If this is too experimental: see my chronological Reading List instead.
it still appears to be a bit surreal to be honest
The Secret Life of Sleep
Exploding the Phone
Hackers
are generally preventing the situation
Democracy Without Secularism
Night School
The Art of Deception
Outliers
Lean In
don’t hesitate and lunge for a goal
Ghost in the Wires
Not Without My Father
Catch Me If You Can
I am a Strange Loop
The options can be a little intimidating
Walden
The Glass Cage
The Surprising Science of the Mind at Rest
The Year Without Pants
Slack
Nevertheless, for all it’s success,
Carry On
Microserfs
How to Fail at Almost Everything and Still Win Big
The Hard Thing About Hard Things
Good sleep, good learning, good life
The real trick now is maintaining a pipeline
Generation A
The 4-Hour Workweek
Farewell to Reality
Girlfriend in a Coma
Hers was a outstanding life
Countdown to Zero Day
Spam Nation
So Good They Can’t Ignore You
it feels like to have a million dollars in bitcoins
Spoilt Rotten
Gödel, Escher, Bach
Robust Control System Networks
To Live Forever
I have always disliked the idea
Quantum Computing since Democritus
as elliptical and centred as
The Twenty-four Hour Mind
Internal Time
Engineering Security
including officers with drawn weaponry
Generation X
Thinking, Fast and Slow
Moving On
if you are tired of accepting failure
Applied Cryptography
It truly is incomprehensible to me now,
Dreamland
Its not like you’ve said something extremely impressive
Hm. Over my shoulder the Jonathan Lethem shelf seems to be composing a haiku: “Girl In Landscape/The Fortress of Solitude//As She Climbed Across The Table”.

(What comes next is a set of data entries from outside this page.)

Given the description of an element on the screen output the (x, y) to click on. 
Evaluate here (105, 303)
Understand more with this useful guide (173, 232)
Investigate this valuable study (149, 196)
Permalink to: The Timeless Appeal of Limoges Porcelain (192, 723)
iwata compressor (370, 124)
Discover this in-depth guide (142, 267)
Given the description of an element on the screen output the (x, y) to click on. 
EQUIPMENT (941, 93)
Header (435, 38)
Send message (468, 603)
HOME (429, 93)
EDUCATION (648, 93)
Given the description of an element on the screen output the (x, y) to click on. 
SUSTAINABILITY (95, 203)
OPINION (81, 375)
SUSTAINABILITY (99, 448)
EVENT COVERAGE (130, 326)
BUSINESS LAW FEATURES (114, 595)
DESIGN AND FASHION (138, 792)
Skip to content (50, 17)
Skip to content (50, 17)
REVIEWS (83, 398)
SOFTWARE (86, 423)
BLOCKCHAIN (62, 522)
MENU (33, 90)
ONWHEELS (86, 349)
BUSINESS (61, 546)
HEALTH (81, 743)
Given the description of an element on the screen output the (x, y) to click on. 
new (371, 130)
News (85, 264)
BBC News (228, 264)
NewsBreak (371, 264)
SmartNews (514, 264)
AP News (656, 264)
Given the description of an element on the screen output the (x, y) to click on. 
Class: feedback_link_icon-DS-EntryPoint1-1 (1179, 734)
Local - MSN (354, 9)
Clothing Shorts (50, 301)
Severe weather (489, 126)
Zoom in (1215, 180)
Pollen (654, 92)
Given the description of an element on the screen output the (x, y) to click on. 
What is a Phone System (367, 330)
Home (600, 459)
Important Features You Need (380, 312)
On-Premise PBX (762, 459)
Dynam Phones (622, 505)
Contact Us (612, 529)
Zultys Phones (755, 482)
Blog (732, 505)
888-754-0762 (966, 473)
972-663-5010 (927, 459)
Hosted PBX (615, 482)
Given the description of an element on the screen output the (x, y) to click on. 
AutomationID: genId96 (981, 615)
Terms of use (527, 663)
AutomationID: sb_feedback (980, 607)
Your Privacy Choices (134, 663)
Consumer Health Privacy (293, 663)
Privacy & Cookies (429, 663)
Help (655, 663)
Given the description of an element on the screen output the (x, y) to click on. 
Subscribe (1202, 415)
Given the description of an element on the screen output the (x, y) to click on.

A couple shelves above that is “Vermillion Sands//Enslaved By Ducks//What Do You Do With A Kinkajou?”
You’ve perfectly explained why I had to add some spam comments – books I’ve read did not lend themselves as perfectly as yours to Book Spine Poetry!
I have another thing to say. I just looked at my stats for the last little while, and it seems you’ve been reviving by blog faster than I’ve been able to kill it. Your sharing of my last post brought a huge flow of traffic. I should declare Elkement an official Word Press influencer.
I admit, I’ve shared it on any social network – I hope this was OK! I think I noticed that you don’t have social sharing buttons anymore… but I hardly used those anyway (I don’t like the obfuscated wp… something links). If you add a warning ‘Don’t share!’ your posts will go viral (paradoxical psychology ;-))
It’s okay to share! I did take the links off, and maybe I’ll put them back on at some point. I have been restricting my digital footprint while I’ve been considering what I’ll do with this blog. I think that when a good piece of information can be shared, like Conservation House, then it should go as far as people’s interests carry it!
It was interesting to me to see the jump on the stats bar, though. A bit of social sharing can have huge impacts. Another layer of dissection in the on-going observation of social media, Freshly Pressed and site stats.
I enjoyed your spine poetry; I think what transformed the piece was how you embraced the e-reader’s experience of virtual books and included well-annotated links to Amazon. :)
Thanks, Michelle! Maybe I should have also used a custom font for the hyperlinks – reflecting the ones used by Kindle!